Blog post 201005

Contre la pandémie et pour le climat :
la science et l’innovation

Par Pascal Lamy, Président émérite de l’Institut Jacques Delors,
et Carlos Moedas, Membre du conseil d’administration de l’Institut Jacques Delors

Publié dans Les Échos le 30.09.2020.

En 2014, la Commission européenne a offert une récompense de 2 millions d’euros à l’entreprise biopharmaceutique allemande CureVac. À l’époque, cette récompense était un moyen de soutenir les progrès accomplis par cette entreprise vers une toute nouvelle méthode de développement des vaccins. Compte tenu de l’aspect risqué de cette méthode, l’entreprise ne pouvait compter que sur des fonds publics.

Nous voilà maintenant en 2020 : les actions pionnières menées par CureVac pour trouver un vaccin contre la Covid-19 rappellent que cette entreprise est en train de développer certaines des technologies les plus importantes et les plus précieuses de notre époque. Très souvent, les investissements de l’Union dans la recherche, l’innovation et la science se sont avérés visionnaires et déterminants.

Moins de fonds pour l’innovation

Avant le coronavirus, un consensus émergeait à Bruxelles et dans les capitales européennes autour du fait qu’il était temps d’accroître le budget d’Horizon Europe, le principal outil de financement de l’Union pour la recherche et l’innovation (R&I).
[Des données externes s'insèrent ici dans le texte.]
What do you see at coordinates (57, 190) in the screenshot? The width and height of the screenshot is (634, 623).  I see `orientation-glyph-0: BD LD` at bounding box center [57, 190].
C’est pourquoi nous nous félicitons du fait qu’en 2019, la Commission européenne a proposé d’allouer 100 milliards d’euros à Horizon Europe pour la période 2021-2027.

Cette semaine, alors que le Conseil européen des 27 chefs d’État et de gouvernement se réunit pour une session extraordinaire, nous avons une question : pourquoi diable le Conseil européen veut-il désormais limiter le budget d’Horizon Europe à 90,9 milliards ?
Ce revirement est une très mauvaise idée. Nous sommes tous en train de nous adapter à de nouvelles façons de travailler, de profiter de notre temps libre, sans parler de la course pour trouver un remède à un virus qui, à la même période l’année dernière, n’existait pas.

À cela s’ajoute le fait que les entreprises privées en difficulté réduisent leurs propres budgets consacrés à la recherche. Ainsi, le besoin de davantage de fonds publics pour la R&I s’est fait plus pressant que jamais.

Que le vaccin soit trouvé par CureVac ou par l’une des nombreuses initiatives similaires en cours, nous croyons en nos scientifiques et innovateurs européens. Toutefois, même après avoir vaincu la maladie, une autre menace à long terme pour notre bien-être subsiste : le changement climatique.

Fausses promesses ?

Il y a deux semaines, la présidente de la Commission européenne, Ursula von der Leyen, a rappelé dans son discours sur l’état de l’Union européenne l’importance d’une économie numérique, verte, qui nous aide à « propulser l’Europe vers le monde de demain ». Elle a proposé que l’Union européenne se donne pour objectif de réduire, d’ici 2030, ses émissions de gaz à effet de serre de 55 % en-dessous des niveaux de 1990.

Il s’agit d’un objectif louable et nécessaire. Il contribuera à mettre l’Union sur la voie de la neutralité climatique d’ici 2050, soit la base du Pacte Vert pour l’Europe. Cet objectif revu à la hausse est aussi une reconnaissance tacite du soutien croissant dans la lutte contre le changement climatique. La semaine dernière, le Président Chinois Xi Jinping s’est engagé à faire de la Chine une économie neutre en carbone d’ici 2060.

Pourtant, sans davantage de recherche et d’innovation, il est certain que la promesse du Pacte vert pour l’Europe ne sera pas tenue et que l’appel de nos enfants et petits-enfants restera sans réponse. Selon l’Agence internationale de l’énergie, même si nous déployons toutes les technologies dont nous disposons à l’heure actuelle (solaire, éolien, efficacité énergétique, etc.), nous n’atteindrons pas notre objectif de neutralité climatique, qui est nécessaire pour diminuer les risques liés au changement climatique : feux de forêt, sécheresses, tempêtes et fonte des glaciers.

Soyons clairs : entre la pandémie mondiale, la crise économique et l’immense catastrophe qu’est le changement climatique, les défis auxquels nous sommes confrontés sont redoutables. Lorsque l’Union européenne augmente ses investissements dans la science et l’innovation, elle se donne les capacités de relever ces défis. Mais que se passera-t-il dans le cas contraire ? Les citoyens deviendront encore plus cyniques à l’égard de l’Union, convaincus qu’elle n’est ni à la hauteur de la tâche, ni digne de leur soutien. Nous ne pouvons pas nous le permettre. La seule stratégie plausible pour relever nos défis mondiaux actuels est la science et l’innovation.